-- GIVEN RECORDS follows --
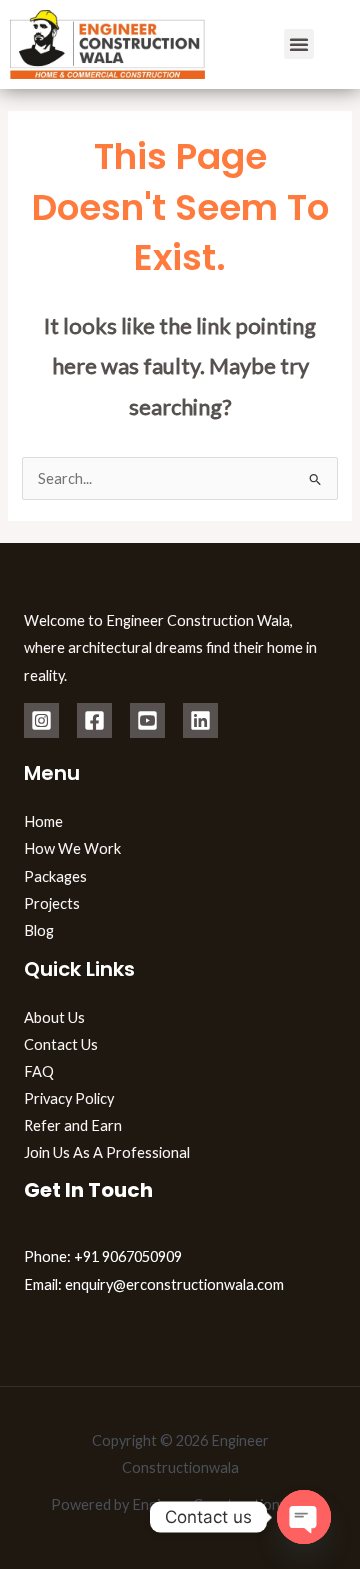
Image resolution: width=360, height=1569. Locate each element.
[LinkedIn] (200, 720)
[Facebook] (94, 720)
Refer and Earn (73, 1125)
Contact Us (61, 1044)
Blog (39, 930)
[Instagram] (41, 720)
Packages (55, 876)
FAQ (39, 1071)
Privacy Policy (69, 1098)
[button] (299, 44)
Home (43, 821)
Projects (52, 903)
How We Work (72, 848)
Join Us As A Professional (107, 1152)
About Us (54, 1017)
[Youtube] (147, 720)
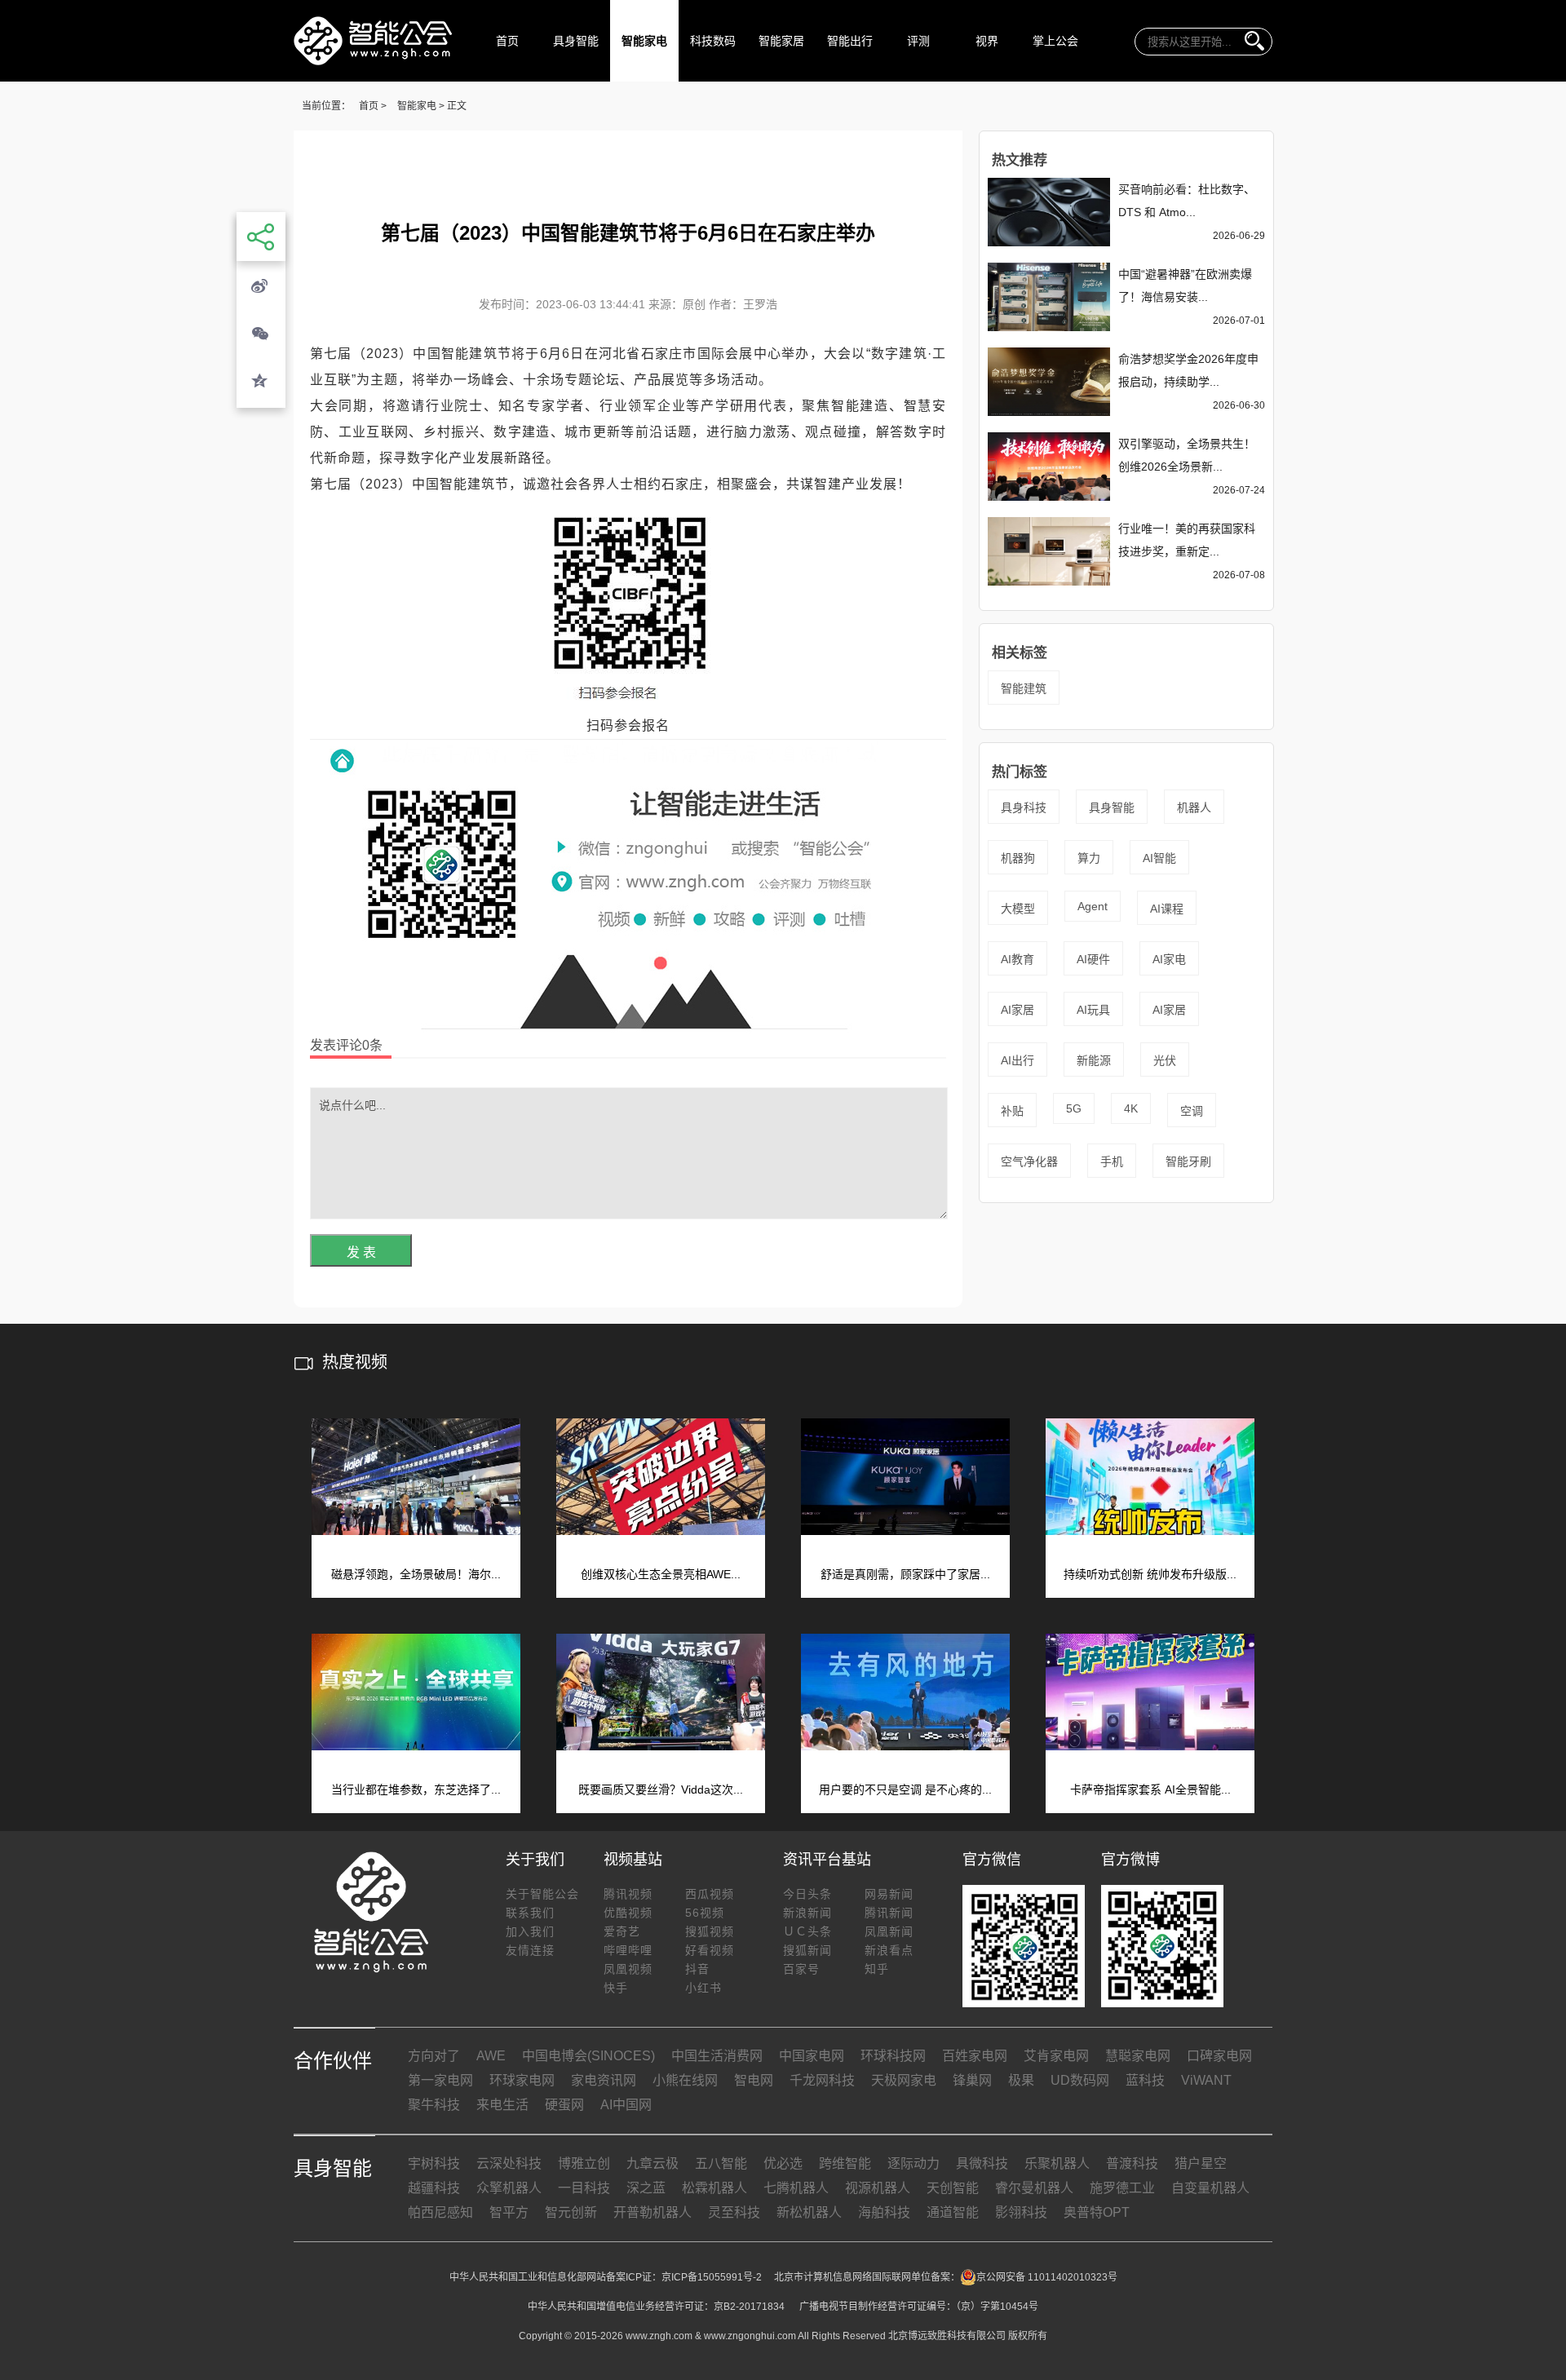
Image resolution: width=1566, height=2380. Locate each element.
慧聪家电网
-- GIVEN RECORDS concluded --
-- GIVEN RECORDS follows --
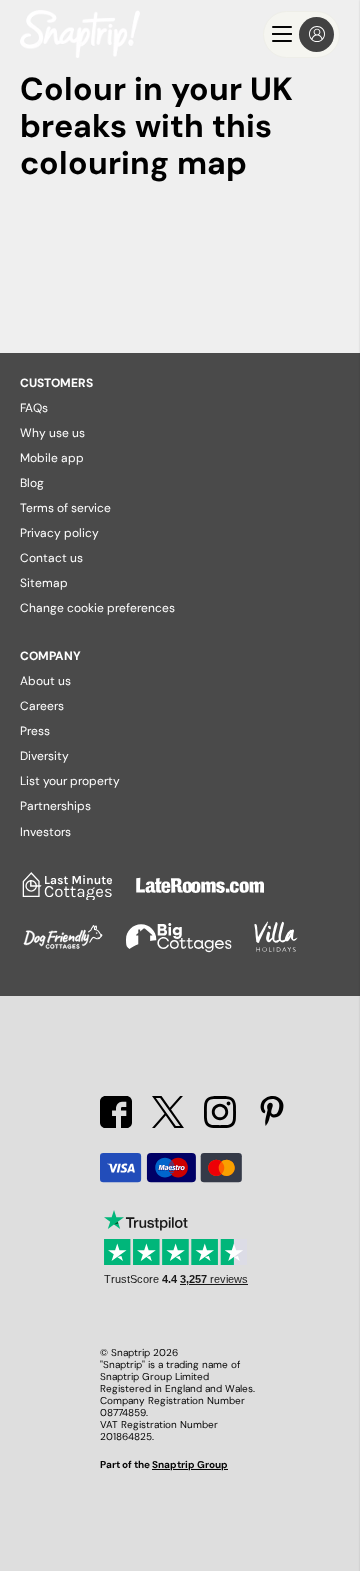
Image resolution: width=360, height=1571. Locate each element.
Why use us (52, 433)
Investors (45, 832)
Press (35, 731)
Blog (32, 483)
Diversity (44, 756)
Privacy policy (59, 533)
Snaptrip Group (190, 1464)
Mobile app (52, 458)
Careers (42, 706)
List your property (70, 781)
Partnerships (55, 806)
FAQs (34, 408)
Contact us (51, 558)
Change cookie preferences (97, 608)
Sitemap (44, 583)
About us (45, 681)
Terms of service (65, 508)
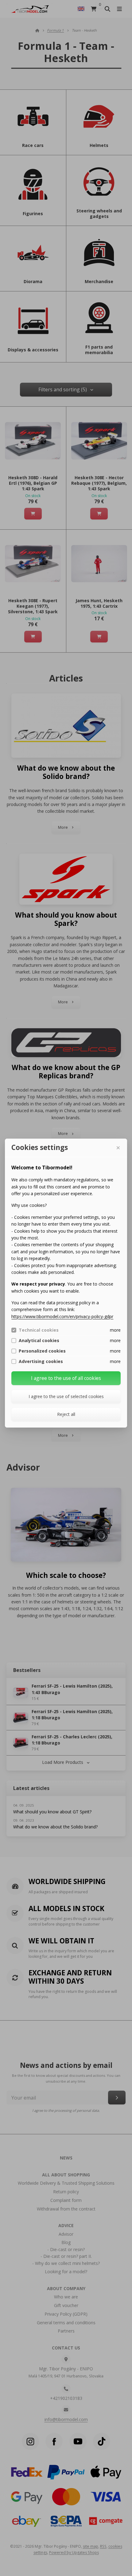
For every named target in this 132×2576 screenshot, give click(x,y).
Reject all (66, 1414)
-- GIVEN RECORDS concluded --
-- GIVEN RECORDS follows --
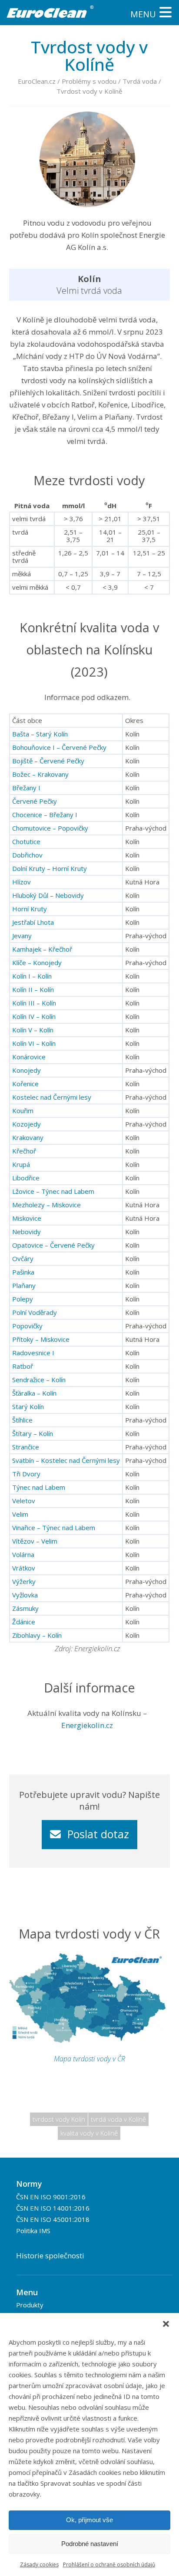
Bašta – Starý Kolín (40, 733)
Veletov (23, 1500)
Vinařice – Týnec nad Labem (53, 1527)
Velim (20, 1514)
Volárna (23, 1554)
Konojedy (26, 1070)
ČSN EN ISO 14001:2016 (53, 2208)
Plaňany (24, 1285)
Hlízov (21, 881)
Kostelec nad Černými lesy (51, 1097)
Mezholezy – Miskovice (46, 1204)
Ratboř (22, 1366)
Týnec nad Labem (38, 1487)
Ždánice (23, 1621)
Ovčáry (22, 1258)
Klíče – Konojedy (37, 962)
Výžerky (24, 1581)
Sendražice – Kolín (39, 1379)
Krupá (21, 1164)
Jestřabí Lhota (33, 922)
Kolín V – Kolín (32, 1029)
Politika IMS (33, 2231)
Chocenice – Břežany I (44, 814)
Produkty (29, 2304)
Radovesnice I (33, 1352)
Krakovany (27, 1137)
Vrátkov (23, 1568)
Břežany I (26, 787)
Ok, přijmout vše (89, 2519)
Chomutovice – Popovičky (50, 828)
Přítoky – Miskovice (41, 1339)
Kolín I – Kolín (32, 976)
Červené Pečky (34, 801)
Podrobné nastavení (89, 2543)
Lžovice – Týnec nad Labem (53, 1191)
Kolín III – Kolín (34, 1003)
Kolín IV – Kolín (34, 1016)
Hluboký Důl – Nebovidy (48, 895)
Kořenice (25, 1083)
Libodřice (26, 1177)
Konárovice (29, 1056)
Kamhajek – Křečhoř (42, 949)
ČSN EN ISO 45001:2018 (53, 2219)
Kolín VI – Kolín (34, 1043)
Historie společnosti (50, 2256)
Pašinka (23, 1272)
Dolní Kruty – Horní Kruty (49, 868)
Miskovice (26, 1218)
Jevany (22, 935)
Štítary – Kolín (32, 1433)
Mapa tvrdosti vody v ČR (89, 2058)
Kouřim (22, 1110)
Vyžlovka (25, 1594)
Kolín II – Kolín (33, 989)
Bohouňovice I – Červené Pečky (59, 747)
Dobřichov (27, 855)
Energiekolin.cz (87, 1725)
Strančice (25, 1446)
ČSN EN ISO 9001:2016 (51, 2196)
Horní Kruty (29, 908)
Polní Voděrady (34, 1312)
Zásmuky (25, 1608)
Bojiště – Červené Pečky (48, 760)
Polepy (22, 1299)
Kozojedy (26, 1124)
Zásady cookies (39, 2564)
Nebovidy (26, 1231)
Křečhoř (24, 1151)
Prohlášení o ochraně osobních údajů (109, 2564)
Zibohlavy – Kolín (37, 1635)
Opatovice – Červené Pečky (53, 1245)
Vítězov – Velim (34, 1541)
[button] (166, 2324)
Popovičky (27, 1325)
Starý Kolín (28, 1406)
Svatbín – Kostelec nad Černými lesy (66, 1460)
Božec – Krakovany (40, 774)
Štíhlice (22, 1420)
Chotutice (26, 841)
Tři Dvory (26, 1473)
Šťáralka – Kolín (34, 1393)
-- GIVEN RECORDS concluded --
▶ _THE PROBLEM_:
Produce a word-for-word copy of everything above from the line holding "Kolín IV – Kolín (34, 1016)" down to the line holding "Kozojedy (26, 1124)", with both of those lines kept.

▶ _TASK RESULT_:
Kolín IV – Kolín (34, 1016)
Hluboký Důl – Nebovidy (48, 895)
Kořenice (25, 1083)
Libodřice (26, 1177)
Konárovice (29, 1056)
Kamhajek – Křečhoř (42, 949)
ČSN EN ISO 45001:2018 (53, 2219)
Kolín VI – Kolín (34, 1043)
Historie společnosti (50, 2256)
Pašinka (23, 1272)
Dolní Kruty – Horní Kruty (49, 868)
Miskovice (26, 1218)
Jevany (22, 935)
Štítary – Kolín (32, 1433)
Mapa tvrdosti vody v ČR (89, 2058)
Kouřim (22, 1110)
Vyžlovka (25, 1594)
Kolín II – Kolín (33, 989)
Bohouňovice I – Červené Pečky (59, 747)
Dobřichov (27, 855)
Energiekolin.cz (87, 1725)
Strančice (25, 1446)
ČSN EN ISO 9001:2016 (51, 2196)
Horní Kruty (29, 908)
Polní Voděrady (34, 1312)
Zásmuky (25, 1608)
Bojiště – Červené Pečky (48, 760)
Polepy (22, 1299)
Kozojedy (26, 1124)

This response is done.